Posso usar ChatGPT pra escrever as respostas do bot?

Pra texto administrativo — confirmar disponibilidade, horário, valor — sim. Pra texto que envolva orientação clínica ao paciente, o CFM exige revisão do médico. A vedação é na comunicação de decisão clínica, não na automação administrativa.

E se o hospital proibir bot no grupo?

É legítimo. O grupo é canal privado do hospital — se as regras proíbem automação, você respeita. Não tem relação com CFM ou LGPD; é regra de acesso ao canal. Nesse caso, use plataformas de captação paralelas como Revoluna ou Quero Plantão, que têm integração nativa com esse tipo de filtro. Veja como conseguir plantão fora dos grupos de WhatsApp.

Preciso informar ao grupo que tenho um bot?

Não há obrigação legal se você é membro do grupo e usa sua própria sessão. Você não está processando dados de terceiros de forma autônoma. Mas ser transparente com colegas é recomendado — relacionamento com o grupo importa pra captação de longo prazo.

Qual diferença entre o Pego Plantão e montar isso manualmente?

O Pego Plantão já entrega os filtros (valor mínimo, especialidade, região), o log automático e integração com múltiplos grupos sem você ter que configurar webhook por webhook. Se você tem perfil técnico, monta com Evolution + n8n num fim de semana. Veja como filtrar plantão por valor mínimo com IA como referência técnica.


POR QUE ESCREVEMOS SOBRE ISSO

Esse post veio de três perguntas idênticas em uma semana — médicos que leram “CFM regulamenta IA” e concluíram que automação de plantão virou proibição. Não virou, mas a confusão é compreensível.

Construí o primeiro modelo do Pego Plantão com Evolution conectada num número externo, lendo grupos de hospitais onde o médico cliente era membro. Funcionava tecnicamente. Aí li o relatório da ANPD sobre tratamento de dados de terceiros sem consentimento e vi onde ia bater. Pivotei. Três meses de reescrita, arquitetura completamente diferente — cada médico aponta sua própria Evolution, conectada ao próprio WhatsApp, lendo os próprios grupos.

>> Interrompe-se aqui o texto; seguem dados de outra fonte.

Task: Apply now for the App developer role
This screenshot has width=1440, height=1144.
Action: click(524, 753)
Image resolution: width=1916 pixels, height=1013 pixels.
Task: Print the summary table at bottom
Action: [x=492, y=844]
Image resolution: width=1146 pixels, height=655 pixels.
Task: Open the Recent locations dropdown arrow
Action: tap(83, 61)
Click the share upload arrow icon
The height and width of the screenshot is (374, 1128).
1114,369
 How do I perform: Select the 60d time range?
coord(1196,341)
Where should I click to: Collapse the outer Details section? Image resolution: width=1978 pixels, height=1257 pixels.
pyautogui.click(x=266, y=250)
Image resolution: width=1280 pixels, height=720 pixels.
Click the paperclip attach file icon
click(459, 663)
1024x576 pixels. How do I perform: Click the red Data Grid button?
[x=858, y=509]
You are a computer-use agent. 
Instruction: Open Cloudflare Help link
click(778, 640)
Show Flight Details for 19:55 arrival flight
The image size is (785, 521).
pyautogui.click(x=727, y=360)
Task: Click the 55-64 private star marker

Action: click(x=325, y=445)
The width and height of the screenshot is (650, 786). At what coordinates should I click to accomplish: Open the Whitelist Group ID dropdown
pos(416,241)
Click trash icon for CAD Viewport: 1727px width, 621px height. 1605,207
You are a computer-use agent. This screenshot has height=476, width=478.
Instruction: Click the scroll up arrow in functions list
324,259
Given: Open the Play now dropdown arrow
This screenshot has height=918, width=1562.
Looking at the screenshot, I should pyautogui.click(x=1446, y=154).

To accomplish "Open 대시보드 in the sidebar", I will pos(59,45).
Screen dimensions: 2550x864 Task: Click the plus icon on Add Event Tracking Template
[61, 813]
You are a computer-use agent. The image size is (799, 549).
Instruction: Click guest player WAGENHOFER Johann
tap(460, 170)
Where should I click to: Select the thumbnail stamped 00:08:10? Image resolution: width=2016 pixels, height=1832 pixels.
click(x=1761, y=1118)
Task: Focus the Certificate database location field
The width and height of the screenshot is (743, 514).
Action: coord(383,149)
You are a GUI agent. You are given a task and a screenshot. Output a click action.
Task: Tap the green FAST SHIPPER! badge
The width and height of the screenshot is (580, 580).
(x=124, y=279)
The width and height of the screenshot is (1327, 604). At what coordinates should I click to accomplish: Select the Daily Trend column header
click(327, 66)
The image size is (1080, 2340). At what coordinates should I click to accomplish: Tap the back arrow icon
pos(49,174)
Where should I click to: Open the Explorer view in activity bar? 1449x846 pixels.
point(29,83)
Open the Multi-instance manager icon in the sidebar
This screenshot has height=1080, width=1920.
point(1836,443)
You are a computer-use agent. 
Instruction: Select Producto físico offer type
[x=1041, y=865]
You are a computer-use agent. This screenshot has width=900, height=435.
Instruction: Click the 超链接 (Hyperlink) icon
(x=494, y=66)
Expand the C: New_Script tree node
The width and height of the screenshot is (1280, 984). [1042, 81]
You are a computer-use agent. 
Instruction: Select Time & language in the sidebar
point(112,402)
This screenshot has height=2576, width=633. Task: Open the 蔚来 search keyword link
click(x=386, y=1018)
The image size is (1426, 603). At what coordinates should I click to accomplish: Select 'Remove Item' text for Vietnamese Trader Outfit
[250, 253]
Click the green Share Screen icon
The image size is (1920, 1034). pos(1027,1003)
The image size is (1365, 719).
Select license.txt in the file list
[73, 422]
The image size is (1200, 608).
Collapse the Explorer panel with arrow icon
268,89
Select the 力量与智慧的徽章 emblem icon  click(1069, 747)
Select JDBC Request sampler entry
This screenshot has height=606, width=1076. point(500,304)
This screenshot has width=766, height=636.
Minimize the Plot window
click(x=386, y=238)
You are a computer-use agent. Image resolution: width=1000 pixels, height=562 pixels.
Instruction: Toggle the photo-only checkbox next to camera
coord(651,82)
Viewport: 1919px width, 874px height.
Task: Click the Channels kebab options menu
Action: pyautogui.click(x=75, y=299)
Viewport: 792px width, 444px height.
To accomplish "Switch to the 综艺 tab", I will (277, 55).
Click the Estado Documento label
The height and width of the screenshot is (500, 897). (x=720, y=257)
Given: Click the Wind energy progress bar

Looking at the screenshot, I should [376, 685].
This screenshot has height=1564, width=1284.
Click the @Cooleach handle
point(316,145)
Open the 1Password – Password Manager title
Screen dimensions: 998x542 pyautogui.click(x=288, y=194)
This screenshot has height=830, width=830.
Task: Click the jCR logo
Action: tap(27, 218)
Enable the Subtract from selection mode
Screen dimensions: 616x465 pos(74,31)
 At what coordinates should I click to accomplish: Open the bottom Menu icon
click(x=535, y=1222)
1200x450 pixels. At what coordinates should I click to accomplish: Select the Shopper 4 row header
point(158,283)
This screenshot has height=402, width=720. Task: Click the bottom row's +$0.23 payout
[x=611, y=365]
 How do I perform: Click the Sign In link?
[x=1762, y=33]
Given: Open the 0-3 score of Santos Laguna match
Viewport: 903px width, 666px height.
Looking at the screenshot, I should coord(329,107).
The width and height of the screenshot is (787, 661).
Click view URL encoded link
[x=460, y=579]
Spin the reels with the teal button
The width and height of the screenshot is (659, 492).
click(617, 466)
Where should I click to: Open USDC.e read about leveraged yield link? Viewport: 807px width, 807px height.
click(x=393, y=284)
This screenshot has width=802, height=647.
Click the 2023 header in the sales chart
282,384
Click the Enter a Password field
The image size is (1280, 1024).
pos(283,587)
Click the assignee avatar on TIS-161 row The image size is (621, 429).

Escrevi isso pra que você entenda a diferença antes de contratar qualquer serviço de automação de plantão. Tem empresa oferecendo “bot de plantão” com arquitetura que vai te expor exatamente ao risco que descrevi acima. Prefiro que você saiba identificar.

— Regys, criador do Pego Plantão. Dev fullstack desde 2019, Águas Vermelhas/MG.

Aviso legal: Este post tem caráter informativo geral e não constitui aconselhamento jurídico ou regulatório. Consulte advogado especializado em direito digital e/ou profissional habilitado pelo CFM para análise da sua situação específica.